Other XCOM games could see your members killed outright and be gone forever. Sometimes they'd just be bleeding out to be stabilised, but it wasn’t something you could rely on. Losing a member could have drastic ramifications on your capabilities, and a wipe of your best squad could effectively doom your campaign. This was a big factor that many XCOM fans appreciated. Completing an Ironman run that disables saves and reloads was a real achievement. Its omission is a contentious point, but I think it suits the style that they’re going for with Chimera Squad, even if I appreciate the traditional XCOM formula more. This is akin to playing Fire Emblem on Casual, effectively.

Still, there are a lot of options on offer. The standard four difficulties (Story, Normal, Classic and Impossible) are present. Ironman and Hardcore modes can be enabled as well. Ironman still disables your saves, and forces you to restart a mission on a death -- rather than just the encounter -- which makes the longer set pieces quite challenging. Hardcore takes this one step further by ending your campaign entirely on a death, with the save deleted outright. Specific modifiers can be enabled to make it more relaxed, or else just make a campaign replay punishing.

Campaigns themselves are divided into parts. Once you start a run and select your opening squad, you’ll be given a choice of three enemy factions to focus your attention on. Loosely translated, your options are Psionic heavy, Alien/Plasma weapon heavy, or Mech/Tech heavy. Your missions will deal with that faction until they are completely shut down. Further choices will occur within these faction investigations that you let focus on one aspect of their operations, but let the other fester. Want to eliminate Andromedon links to one faction? Now they’ll mass produce androids instead.

After a faction is eliminated, you’ll choose your next target and proceed until all three are eliminated. Depending on the order you face them, they’ll further increase in strength and gain access to mercenaries, new units, or other threats. It also changes the mission layout and plots on each run. Fighting the alien faction first in the campaign led me to a completely different mission than when I fought them last. There’s a meta content tracker to show you how much of the game you’ve seen, so you’ll want three playthroughs at least to see all possible permutations. Once you've beaten the other factions, you piece together intel on the shadowy fourth faction manipulating them all, and they're your foe during the finale.

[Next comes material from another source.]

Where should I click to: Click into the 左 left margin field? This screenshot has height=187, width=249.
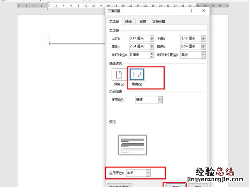pyautogui.click(x=139, y=47)
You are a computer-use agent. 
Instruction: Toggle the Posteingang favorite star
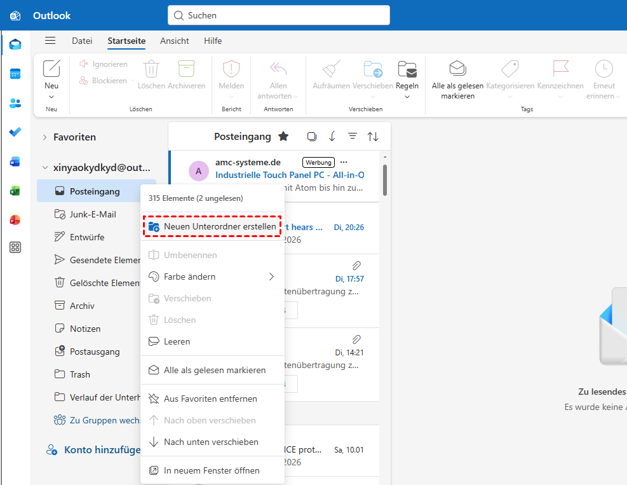click(x=283, y=137)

[pullquote]"I was able to finish a Normal playthrough in about 15-20 hours. [...] I promptly started a new campaign, cranked it up to Ironman Impossible, and got thoroughly demolished."[/pullquote]

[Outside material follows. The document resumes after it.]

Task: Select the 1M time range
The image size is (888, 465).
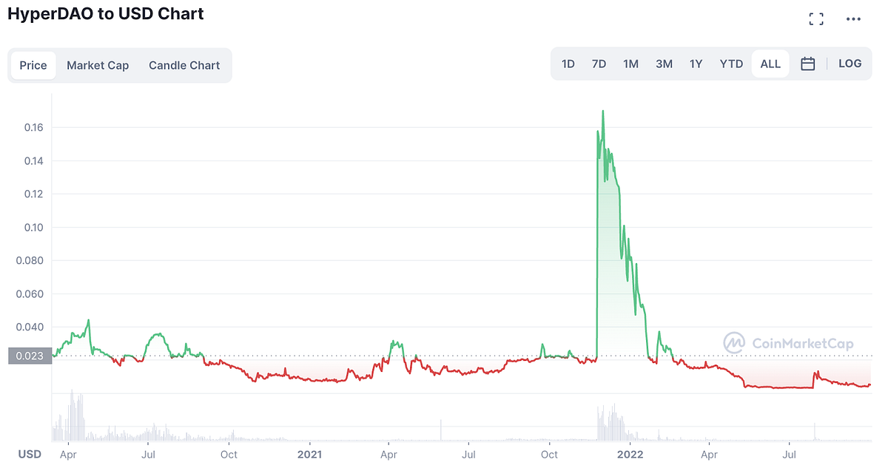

I was able to finish a Normal playthrough in about 15-20 hours. The earlier stages were the roughest, but it didn’t take me long before I knew my squad, picked my strategy, and had the equipment to be a dominant force in City 31. I promptly started a new campaign, cranked it up to Ironman Impossible, and got thoroughly demolished. That’s a pet project for me to tackle in the coming weeks. The variety of options and “everything is descending into crises” potential for Chimera Squad isn’t as high as it was in XCOM 2 (and that’s to say nothing of the Long War mod), but they exist and they’re fun to play around with.

Presentation wise, the graphics and designs are functional and varied. They manage to shake up the locales of City 31 enough to keep it from feeling too samey. Sound and music is fairly strong, and voice acting is mostly good. The cutscenes are animated images rather than fully rendered models, but they’re well stylised and have a very synthwave palette to them, so it hardly detracts from the overall package.

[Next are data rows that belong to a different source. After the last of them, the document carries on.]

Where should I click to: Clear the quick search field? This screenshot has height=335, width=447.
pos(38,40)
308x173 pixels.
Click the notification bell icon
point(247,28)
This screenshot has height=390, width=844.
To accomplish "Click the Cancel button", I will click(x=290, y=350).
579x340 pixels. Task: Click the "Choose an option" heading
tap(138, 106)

There are bugs, however! Graphical issues and animation absences were a fairly common feature of my playthrough. Breaching, in particular, would see characters unable to keep up with the rapid target swapping possible, so shooting from the side of their guns was a common occurrence. There were also plenty of instances where objects or cover would be destroyed but pieces would continue to float in the air. Some of the enemy ragdolls on death were hilariously distracting.

It was also not uncommon to commit an action, see it start, but the animation would get stuck or fail to load. There’d be a brief few seconds of wait, then things would adjust as if the effect had gone off as planned. A couple of times, I’d catch an enemy in overwatch and shoot them, and they’d finish their turn as normal. It would then quickly reset them to the start of their turn and they’d carry out a new one, as if they changed their mind after getting shot. They still took the damage, so it was just a visual effect that even occurred when the enemy was already dead. Still, these all added up.

Beyond the presentation hiccups, I had at least two instances where the game froze and forced a restart. But the biggest issue was a nasty game-halting bug, where every one of my submachine guns vanished permanently. Unlike in XCOM 2, there was no way to replace them, as they’re set gear pieces depending on the character. Because they were without weapons, it wouldn’t let me deploy those units to combat ever again. With only eight units, and three of them using SMGs in that run? I couldn’t field most of my squad reliably, so I was forced to restart, losing multiple hours of progress.

I suspect this was a bug left over from Chimera Squad’s obvious nature as being built from XCOM 2 content. See, some of the missions allow you to get “epic” weapons, which have a unique ability for each. Aside from assigning these in your loadout, you otherwise have no need to swap out the basic weapons and can’t build new ones. Since I was swapping the unique one to whichever SMG-wielder I was fielding for a mission rather than assigning it to just one, this seemed to cause the issue. In my full playthrough, I just assigned them to a character and left them there. No issues followed.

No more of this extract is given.